I have also served on many of the pivotal committees of the Board, namely the Governance, Finance, Membership, Congress and World Cancer Leaders’ Summit. I have had the privilege to lead the Paris 2016 World Cancer Congress as well as the 2018 Kuala Lumpur Congress as co-chair. In addition, I have been editor of the recently published UICC Manual of Clinical Oncology as well as serve as a member of the literature watch committee of the UICC TNM.

With thirty years’ experience as an oncologist, researcher and administrator in the field of cancer control, I have been Director at Tata Memorial Hospital in Mumbai, India – the largest and one of the oldest comprehensive cancer centres. The hospital is considered a leader not only in the country, but also in the region for cancer control activities and policy. It has had a close association with UICC since its inception and hosted the UICC World Congress in 1994.

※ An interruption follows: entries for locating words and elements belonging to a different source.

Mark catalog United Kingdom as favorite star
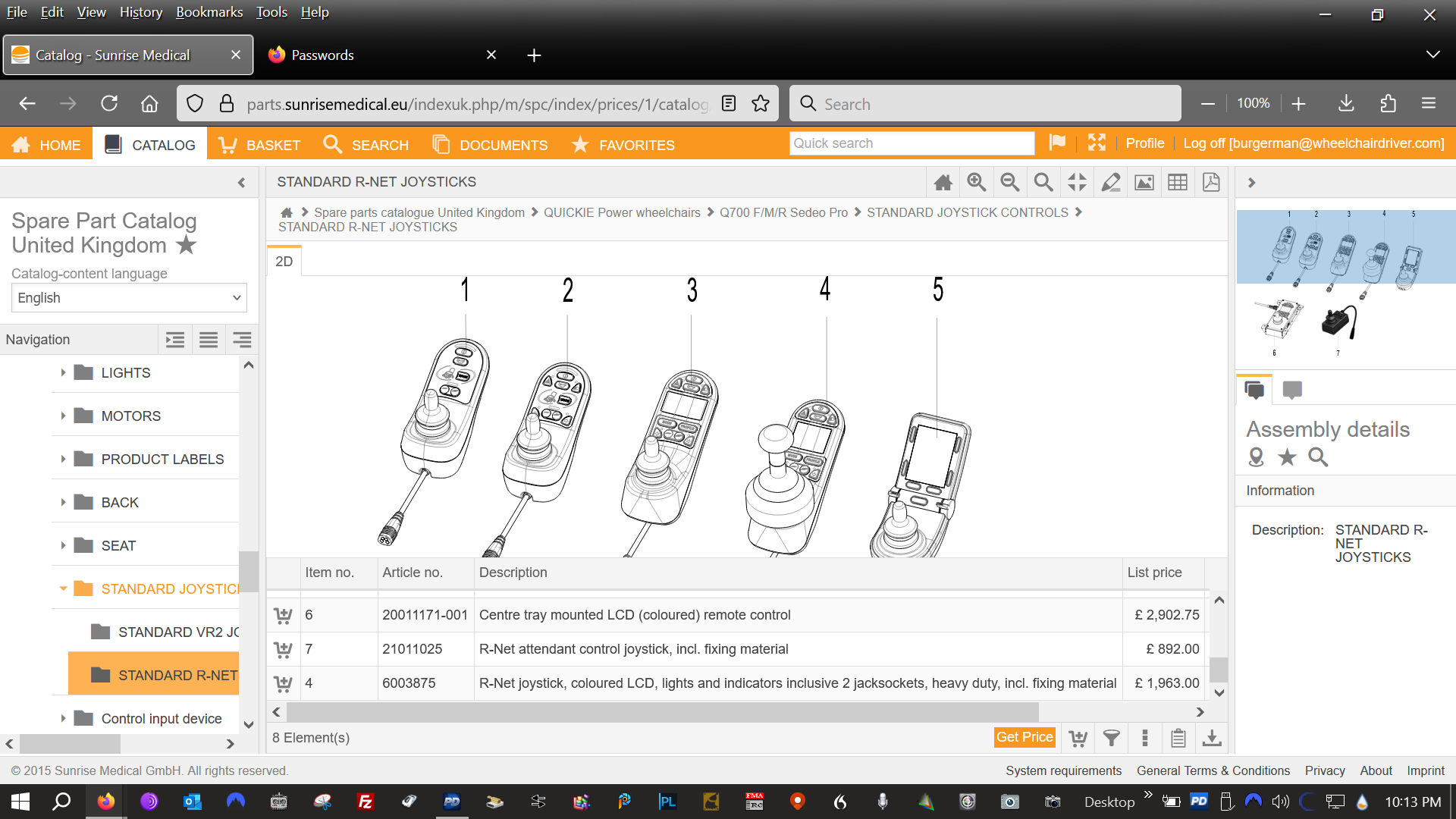This screenshot has width=1456, height=819. click(x=186, y=245)
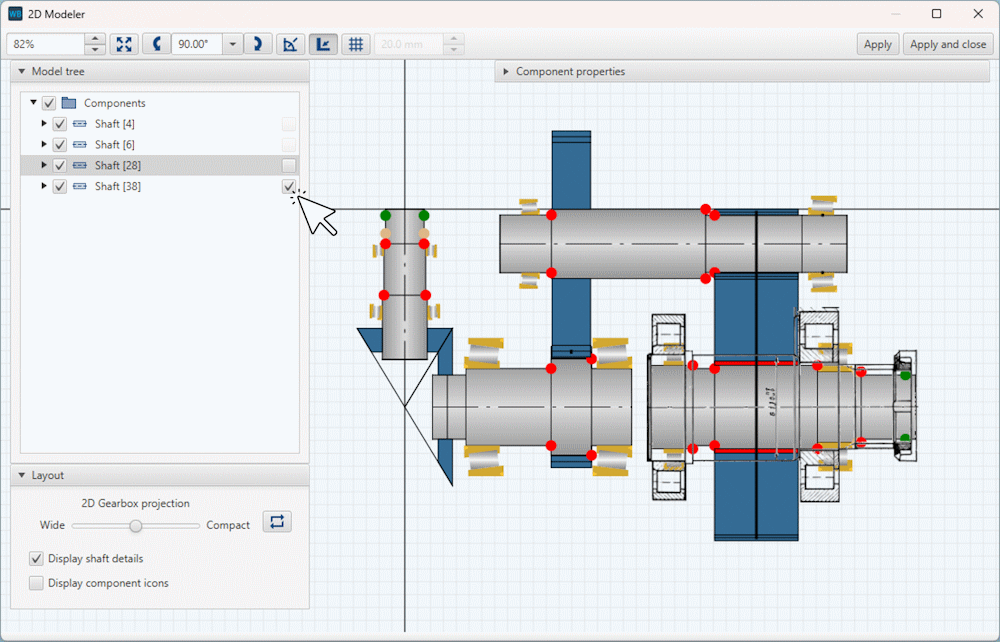Screen dimensions: 1000x642
Task: Open the rotation angle dropdown
Action: coord(233,44)
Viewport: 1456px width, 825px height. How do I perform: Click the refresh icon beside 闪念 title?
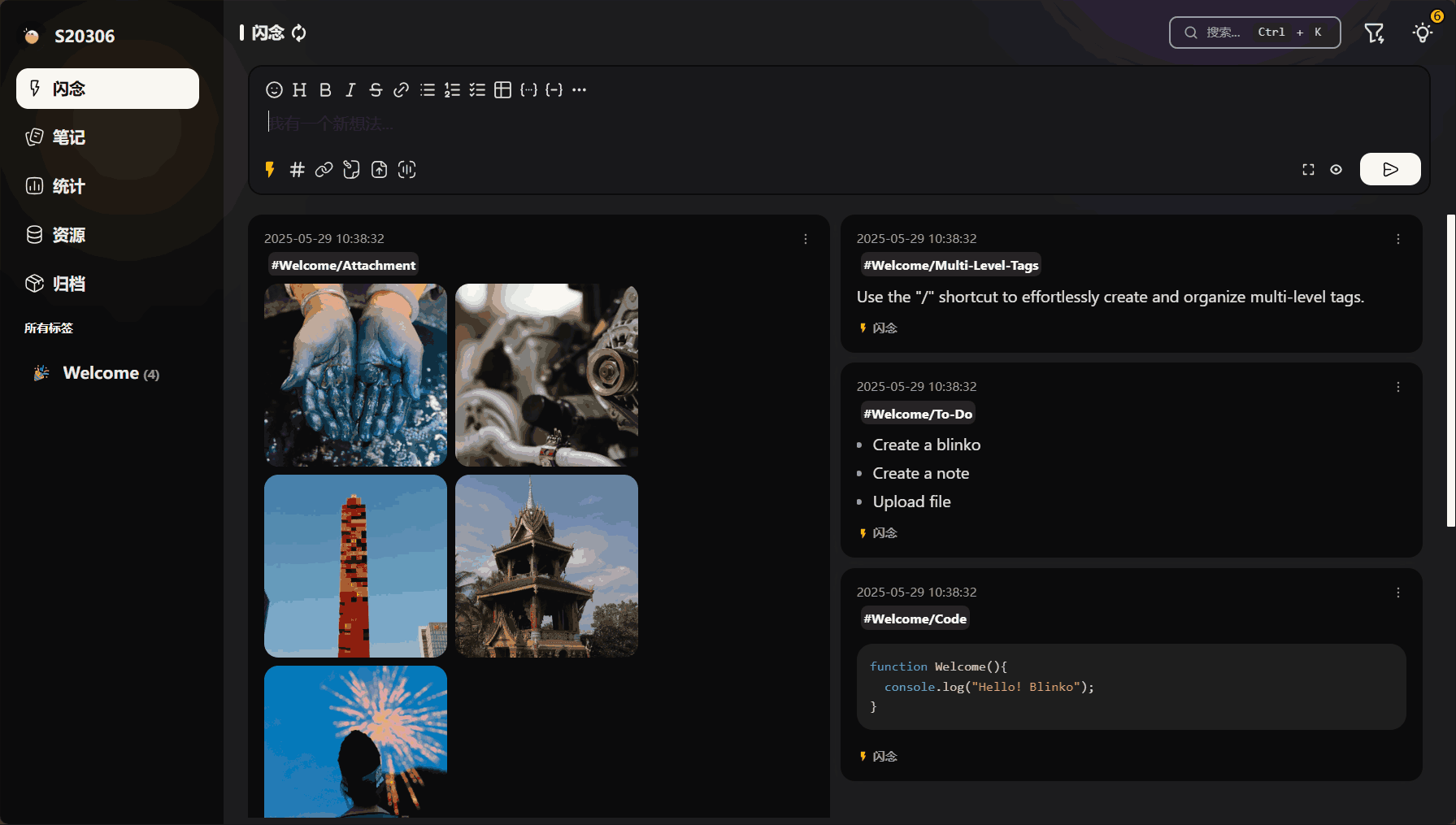[x=299, y=33]
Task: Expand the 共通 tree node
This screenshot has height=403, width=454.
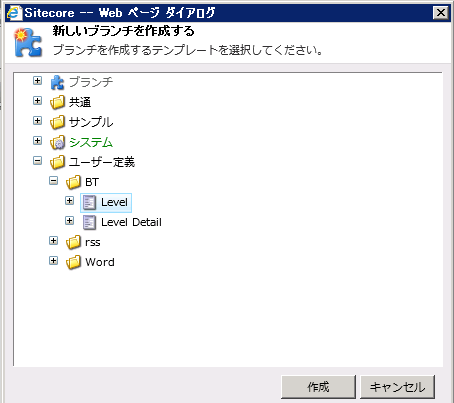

I hold numerous leadership positions both nationally and internationally on board of directors, governing councils and executive committees of various hospitals, research centres, governmental organisations, cancer care organisations, advocacy group and professional bodies.

Having delivered over 350 lectures, keynote addresses and orations around the world, I am comfortable speaking and interacting at the highest levels. I have a strong scientific background, having authored over 200 peer-reviewed publications. This unique position of being a clinician, researcher, administrator and a leader gives me the advantage of bringing the right blend of science and action into the fight on cancer control.

 What are your ambitions for UICC in the future?

The prime area of my focus would be towards consolidating efforts to achieve the World Cancer Declaration targets.

Top of the list of priorities would be – tobacco control advocacy which still is a major issue worldwide, more so in LMICs. In addition, efforts towards control of cervical cancer responding to the recent call of the WHO director general would be high on my agenda.        

I would make efforts to unite the cancer community by enrolling more members as well as ensuring that current members are more engaged in the activities of UICC. Efforts will be made to broaden our relationships with other cancer and non-cancer related partners. I also believe that engaging potential young leaders would be the right step towards ensuring the continuity of cancer control in the years to come.

I will strive to put objective criteria in monitoring our progress towards the implementation of the World Cancer Declaration targets. In addition, as part of this effort, I shall try to develop implementation tools that are adaptable at different levels and across different regions of the world.

As part of the ‘C/Can 2025’ Task Force, I will build and take this latest initiative to completion. C/Can 2025 is a new initiative of UICC, focussed on putting together a total cancer solution for cities globally. Initially targeted at five cities, the final plan is to impact 500 cities worldwide. There is so much to do, but space constraints restrict me from listing all. Let’s walk together to make a difference in our efforts towards global cancer control.